Shortcut to jump mouse cursor from one screen to another in Windows 10

Solution 1:

Many sources can be found for Windows 10 shortcuts. For example, Gizmodo's The Ultimate Guide to Windows 10 Keyboard Shortcuts that includes:

Windows Key+Shift+Left (or Right) — move a window to your next monitor.


If your problem is moving the mouse rather than a window, you need a tool such as AutoHotKey.

Here is a script (untested) that assumes your two monitors are of the same size, that uses Ctrl+Space for this:

^Space::
  CoordMode, Mouse, Screen ; mouse coordinates relative to the screen
  MouseGetPos, MouseX, MouseY
  if (MouseX > A_ScreenWidth) {
    MouseMove, -A_ScreenWidth, 0, 0, R
  } else {
    MouseMove, A_ScreenWidth, 0, 0, R
  }
return

Solution 2:

I modified Arnaud Weil's script to make it work with my setup. First time using AutoHotKey for me.

My #1 monitor has negative Y coordinates, while #2 has positive. So I'm checking MouseY instead of MouseX. I used the debugging feature in AutoHotKey in order to determine the coordinates near the middle of each screen, and simply hard-coded those into the script.

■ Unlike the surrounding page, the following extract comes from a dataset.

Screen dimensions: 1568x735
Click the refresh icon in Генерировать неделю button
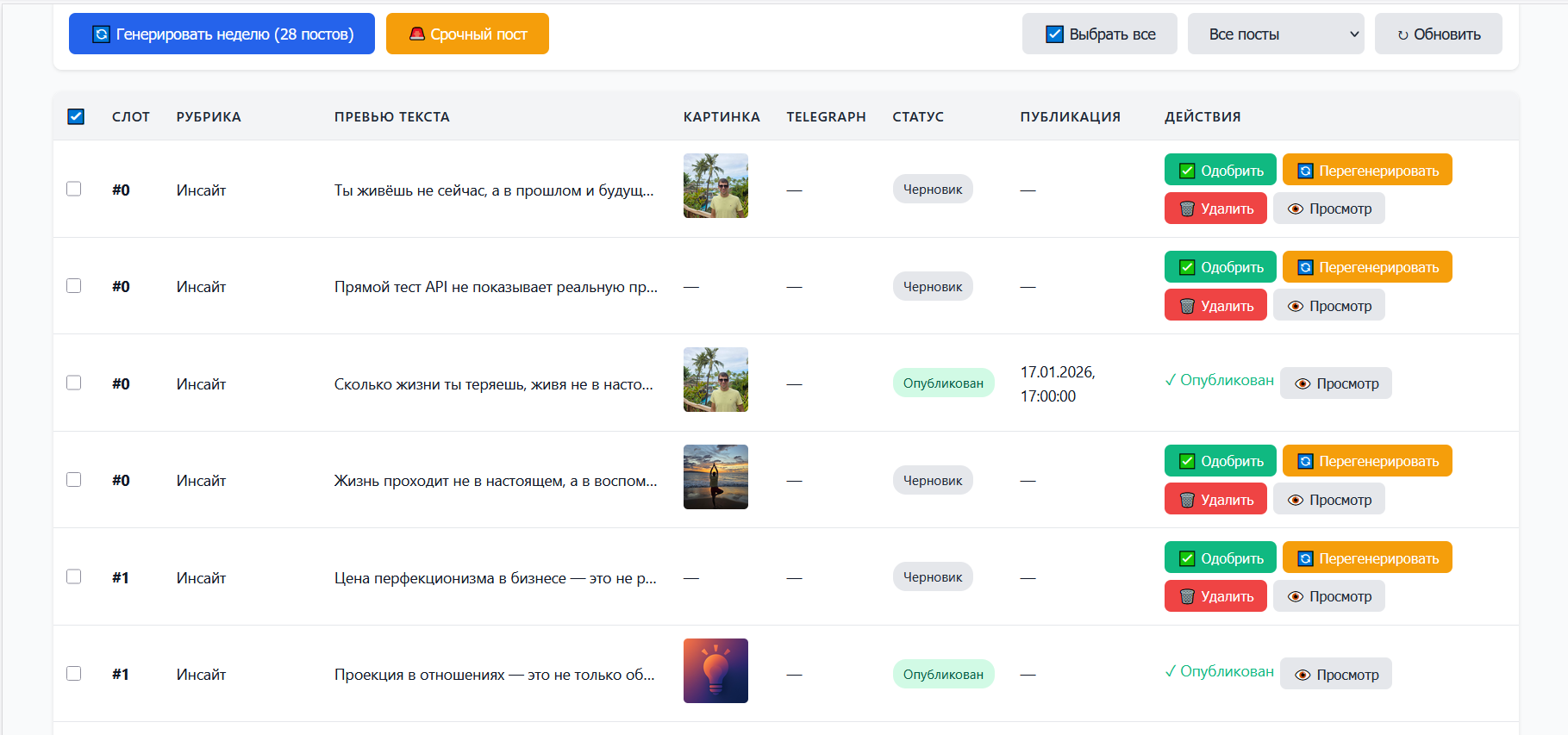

Here's what my monitor setup looks like: Multi-monitor arrangement with small intersection at corners

Here's the code. My "what" and "huh" variables were mainly to figure out which branch of the if was executing in the debug output. Whichever variable had a value, that was the branch I was in.

^Space::
  CoordMode, Mouse, Screen ; mouse coordinates relative to the screen
  MouseGetPos, MouseX, MouseY
  if (MouseY > 0) { ; Mouse is on monitor #2
    ;what = %A_ScreenWidth% 
    ;ListVars ; uncomment for debugging
    ;Pause ; uncomment for debugging
    MouseMove, -1071, -753, 0
  } else { ; Mouse is on monitor #1
    ;huh = %A_ScreenWidth%
    ;ListVars ; uncomment for debugging
    ;Pause ; uncomment for debugging
    MouseMove, 1286, 670, 0
  }
return

This could be improved to use a more general way of determining which screen the mouse is in, and to programatically determine the center coordinates for each screen. But this works for me.

EDIT: To new user adams, who messaged me in an answer below, I've suggested in comments to write a new question. (and please upvote if this helps you, or ask a new question)

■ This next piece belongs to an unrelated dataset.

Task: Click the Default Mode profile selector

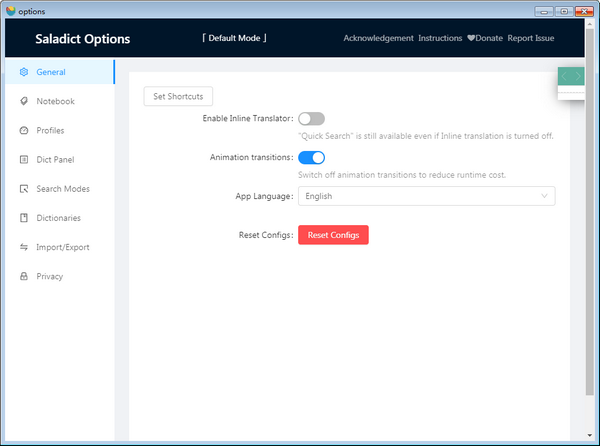Action: (236, 38)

He asks about what to do with 3 screens. In my code, I simply ask "am I on screen 1" and then, if yes, move the mouse to the middle of screen 2, else move it to the middle of screen 1. That won't work with 3 screens.

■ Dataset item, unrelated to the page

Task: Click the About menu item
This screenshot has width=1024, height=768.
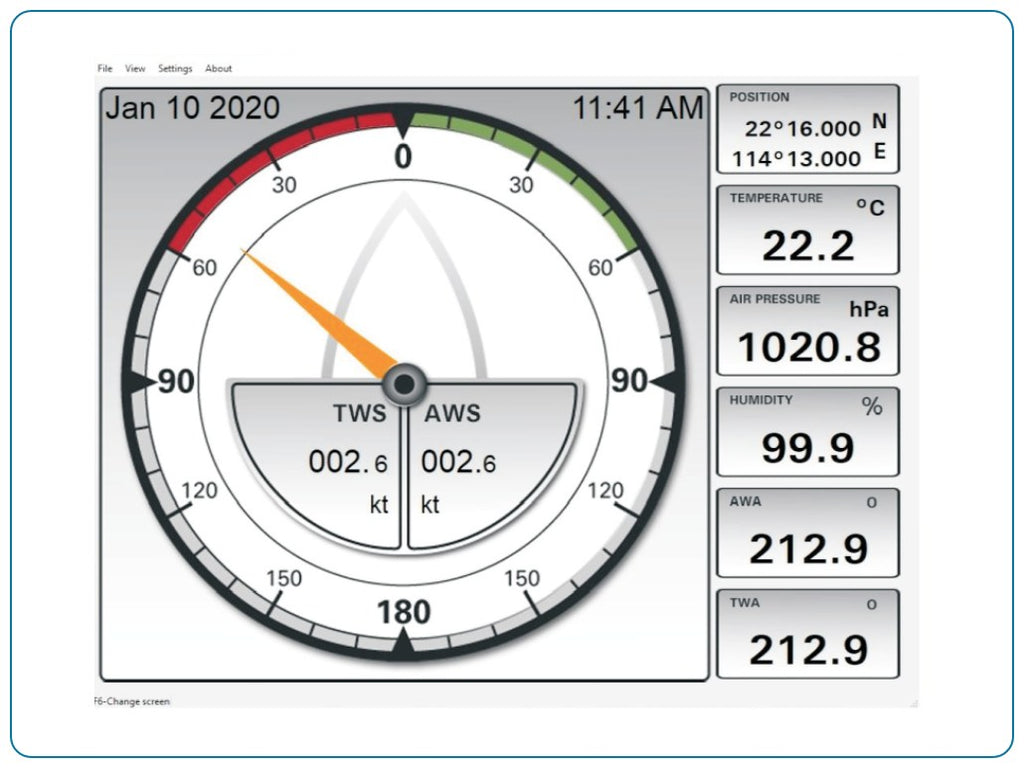Action: pos(217,68)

For him, the if section will probably look more like this:

  if (MouseY > 0 and MouseY <= 1920) { ; assuming Monitor 1 is 1920 pixels wide
    MouseMove, 2880, 540, 0 ; move to middle of Monitor 2, center screen
  } else if (MouseY > 1920 or MouseY <= 3840 ) { ; Mouse is on monitor #2
    MouseMove, 4800, 540, 0 ; move to middle of monitor 3
  } else { ; Mouse is on monitor #3
    MouseMove, 960, 540 ; move mouse to middle of monitor 1
  }

My code above assumes that your leftmost monitor starts at 0, 0. But, in my case, my left monitor has negative coordinates while my right has positive. You might have a similar situation. The debugging code I have in my first code snippet is what I used to determine the coordinates in my setup.